* _Work instruction_
Each entry below should be reproduced character for character.

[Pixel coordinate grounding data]

——

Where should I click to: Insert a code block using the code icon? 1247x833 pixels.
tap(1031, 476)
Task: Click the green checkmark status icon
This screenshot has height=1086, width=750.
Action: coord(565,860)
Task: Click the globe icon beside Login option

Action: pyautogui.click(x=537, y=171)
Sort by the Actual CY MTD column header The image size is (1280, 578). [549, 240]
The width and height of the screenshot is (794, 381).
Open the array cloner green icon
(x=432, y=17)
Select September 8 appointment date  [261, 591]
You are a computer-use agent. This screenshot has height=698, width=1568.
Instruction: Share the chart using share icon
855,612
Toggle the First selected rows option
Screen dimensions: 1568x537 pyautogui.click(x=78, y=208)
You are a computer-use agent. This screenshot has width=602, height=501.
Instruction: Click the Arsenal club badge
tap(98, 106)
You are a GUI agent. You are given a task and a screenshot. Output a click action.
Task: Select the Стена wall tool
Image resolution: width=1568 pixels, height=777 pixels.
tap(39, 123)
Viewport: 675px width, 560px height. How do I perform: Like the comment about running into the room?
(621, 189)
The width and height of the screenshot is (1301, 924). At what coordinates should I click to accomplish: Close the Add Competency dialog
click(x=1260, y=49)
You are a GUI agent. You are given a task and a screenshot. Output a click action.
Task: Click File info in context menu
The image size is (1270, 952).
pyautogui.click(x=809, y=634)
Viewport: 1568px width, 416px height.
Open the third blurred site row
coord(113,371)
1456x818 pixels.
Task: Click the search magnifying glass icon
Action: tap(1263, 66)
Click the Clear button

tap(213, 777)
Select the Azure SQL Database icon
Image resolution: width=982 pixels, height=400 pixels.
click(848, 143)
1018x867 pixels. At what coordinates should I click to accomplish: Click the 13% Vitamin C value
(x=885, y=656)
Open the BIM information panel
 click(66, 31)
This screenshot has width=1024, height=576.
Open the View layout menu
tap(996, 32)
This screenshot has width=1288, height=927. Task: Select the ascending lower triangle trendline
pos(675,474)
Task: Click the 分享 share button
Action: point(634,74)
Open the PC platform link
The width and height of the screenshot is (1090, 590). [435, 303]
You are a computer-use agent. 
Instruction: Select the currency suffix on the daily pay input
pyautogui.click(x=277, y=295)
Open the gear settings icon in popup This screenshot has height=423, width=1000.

——

* _Answer to this exercise_
Where should I click to: Insert a code block using the code icon? 1247x833 pixels.
tap(1031, 476)
Task: Click the green checkmark status icon
This screenshot has height=1086, width=750.
Action: coord(565,860)
Task: Click the globe icon beside Login option

Action: pyautogui.click(x=537, y=171)
Sort by the Actual CY MTD column header The image size is (1280, 578). [549, 240]
The width and height of the screenshot is (794, 381).
Open the array cloner green icon
(x=432, y=17)
Select September 8 appointment date  [261, 591]
You are a computer-use agent. This screenshot has height=698, width=1568.
Instruction: Share the chart using share icon
855,612
Toggle the First selected rows option
Screen dimensions: 1568x537 pyautogui.click(x=78, y=208)
You are a computer-use agent. This screenshot has width=602, height=501.
Instruction: Click the Arsenal club badge
tap(98, 106)
You are a GUI agent. You are given a task and a screenshot. Output a click action.
Task: Select the Стена wall tool
Image resolution: width=1568 pixels, height=777 pixels.
tap(39, 123)
Viewport: 675px width, 560px height. How do I perform: Like the comment about running into the room?
(621, 189)
The width and height of the screenshot is (1301, 924). At what coordinates should I click to accomplish: Close the Add Competency dialog
click(x=1260, y=49)
You are a GUI agent. You are given a task and a screenshot. Output a click action.
Task: Click File info in context menu
The image size is (1270, 952).
pyautogui.click(x=809, y=634)
Viewport: 1568px width, 416px height.
Open the third blurred site row
coord(113,371)
1456x818 pixels.
Task: Click the search magnifying glass icon
Action: tap(1263, 66)
Click the Clear button

tap(213, 777)
Select the Azure SQL Database icon
Image resolution: width=982 pixels, height=400 pixels.
click(848, 143)
1018x867 pixels. At what coordinates should I click to accomplish: Click the 13% Vitamin C value
(x=885, y=656)
Open the BIM information panel
 click(66, 31)
This screenshot has width=1024, height=576.
Open the View layout menu
tap(996, 32)
This screenshot has width=1288, height=927. Task: Select the ascending lower triangle trendline
pos(675,474)
Task: Click the 分享 share button
Action: point(634,74)
Open the PC platform link
The width and height of the screenshot is (1090, 590). [435, 303]
You are a computer-use agent. 
Instruction: Select the currency suffix on the daily pay input
pyautogui.click(x=277, y=295)
Open the gear settings icon in popup This screenshot has height=423, width=1000.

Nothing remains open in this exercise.